Rozdział 29

6.3K 574 107
                                    

#natchnionamelodiawatt na twitterze


Aria

Pomysł Huntera na wizytę na strzelnicy bardzo mnie zaskoczył. Nie spodziewałabym się takiej propozycji z jego strony. Normalnie oczywiście, że bym się nie zgodziła, ale tym razem nie zamierzałam się wykręcać. To mogło być całkiem fajne doświadczenie i sądzę, że potrafiłam jakoś przeżyć jego obecność.

Tak właściwie to coraz mniej mi przeszkadzał, bo nasza nienawiść trochę ewoluowała. Nadal się nie lubiliśmy, to pozostawało niezmienne, jednak teraz raczej stawialiśmy na przekomarzanie i docinki niż prawdziwe ataki. Spędzaliśmy ze sobą za dużo czasu, by gonić się za każde najmniejsze przewinienie. Poza tym ostatnio nawet pochwalił mój rozwój emocjonalny, co nieco podłechtało moje ego. Gdy za coś się brałam, to zawsze to kończyłam. Lubiłam w sobie tę cechę, bo pozwalała mi dużo osiągnąć.

Nie przywykłam do pochwał. Zazwyczaj, gdy moja matka wyciągała coś, co zrobiłam w przeszłości, miała na celu ponowne zbesztanie mnie, dlatego zareagowałam tak ostro. Myślałam, że Hunter miał podobny plan, jednak zapomniałam, że nie każdy ma takie podejście.

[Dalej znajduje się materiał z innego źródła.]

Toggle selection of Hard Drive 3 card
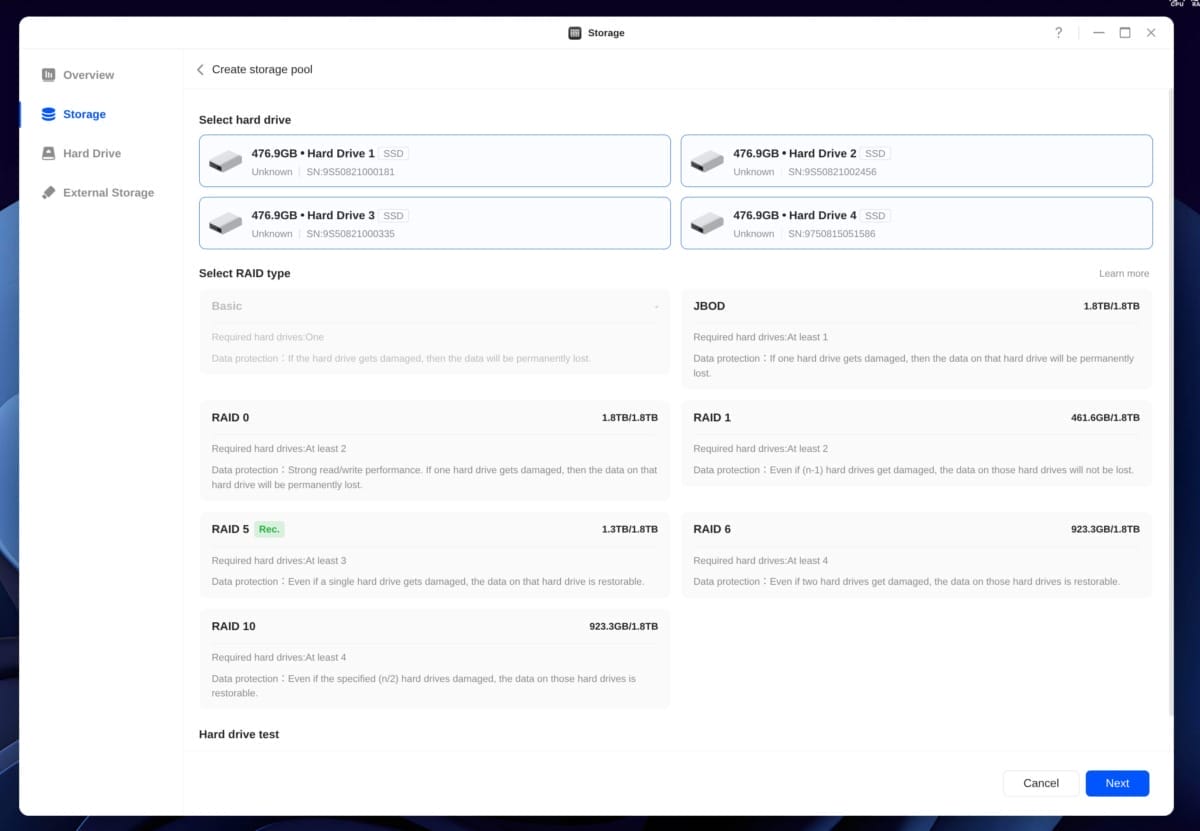This screenshot has height=831, width=1200. point(434,223)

Ostatnio nie mogłam narzekać na matkę, bo widywałyśmy się sporadycznie i odkąd skończyłam szkołę, trochę sobie odpuściła. Jak nie ona. Zastanawiałam się, czy szykowała dla mnie coś większego i próbowała na razie grać potulną. To byłoby w jej stylu.

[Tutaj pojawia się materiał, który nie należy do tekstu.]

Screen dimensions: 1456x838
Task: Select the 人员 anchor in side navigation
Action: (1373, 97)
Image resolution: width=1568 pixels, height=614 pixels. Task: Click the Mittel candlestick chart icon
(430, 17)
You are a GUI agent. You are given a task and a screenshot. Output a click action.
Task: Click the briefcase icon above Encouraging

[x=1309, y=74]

Ostatni tydzień był męczący. Zajęcia absorbowały dużo czasu, resztę poświęcałam Mai i po cichu marzyłam o chwili dla siebie. Dlatego, gdy Hunter zaprosił mnie wczoraj na wizytę na strzelnicy, zgodziłam się z radością. Może po tych lekcjach naprawdę udałoby mi się go ustrzelić.

Zaśmiałam się na własne myśli, bo mina Huntera pozostała wbita w moim umyśle. To, jak się przestraszył, było najlepszym prezentem tego dnia. No może oprócz dwóch następnych orgazmów, które wyprały mi mózg.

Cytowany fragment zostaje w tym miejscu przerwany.